Berlin ensemble technically solid but lacks depth

November 05, 2002|Richard S. Ginell | Special to The Times

Even as Simon Rattle's glamorous debut as the Berlin Philharmonic's chief conductor occupies the international spotlight this fall, subsets within the orchestra continue their activities. One of them, the Berlin Philharmonic Wind Quintet, turned up on the Coleman Chamber Music series at Caltech's Beckman Auditorium on Sunday afternoon.

The program that these musicians presented amply displayed their virtuosity but didn't provide much in the way of depth, alas.
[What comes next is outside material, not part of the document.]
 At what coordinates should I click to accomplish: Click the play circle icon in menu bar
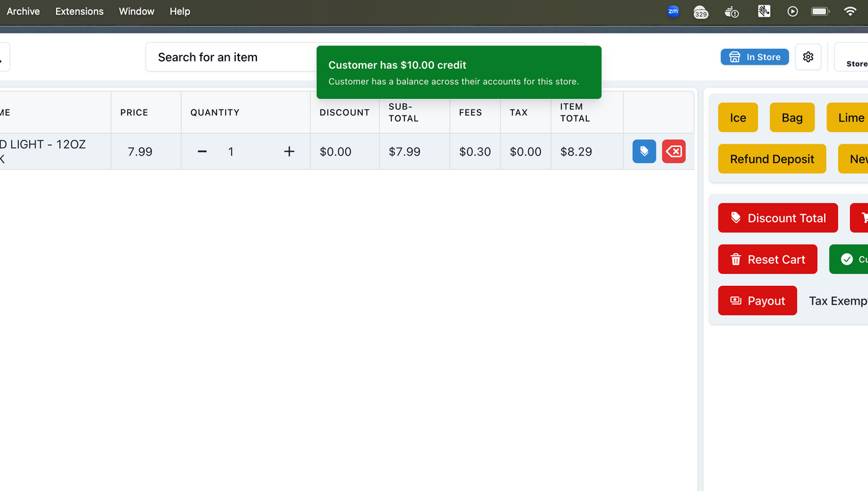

First came two trifles from the pen of Mozart by way of transcriptions -- the Fantasy in F minor, K. 594 that was originally dashed off for a mechanical organ, and the Adagio in B flat, K. 411, which sounded fuller and more balanced in this transcription than in the original version for two clarinets and three basset horns.

The galloping first and third movements of Anton Reich's Wind Quintet in D, Opus 91, No. 3 were taken at fast tempos that challenged the fingers and embouchures of even these skilled players. Holst's 1903 Quintet in A-flat, which wasn't performed until 1982, proved to be a surprisingly bland, conventionally structured piece, with hardly any of the composer's usual modal flavor and personality.

Of these works, only Nielsen's Wind Quintet -- which is loaded with the tang, bite and quirky signatures of his symphonies -- qualifies as an inspired piece, and it brought out the best in the five players, who reveled in the work's impatient humor.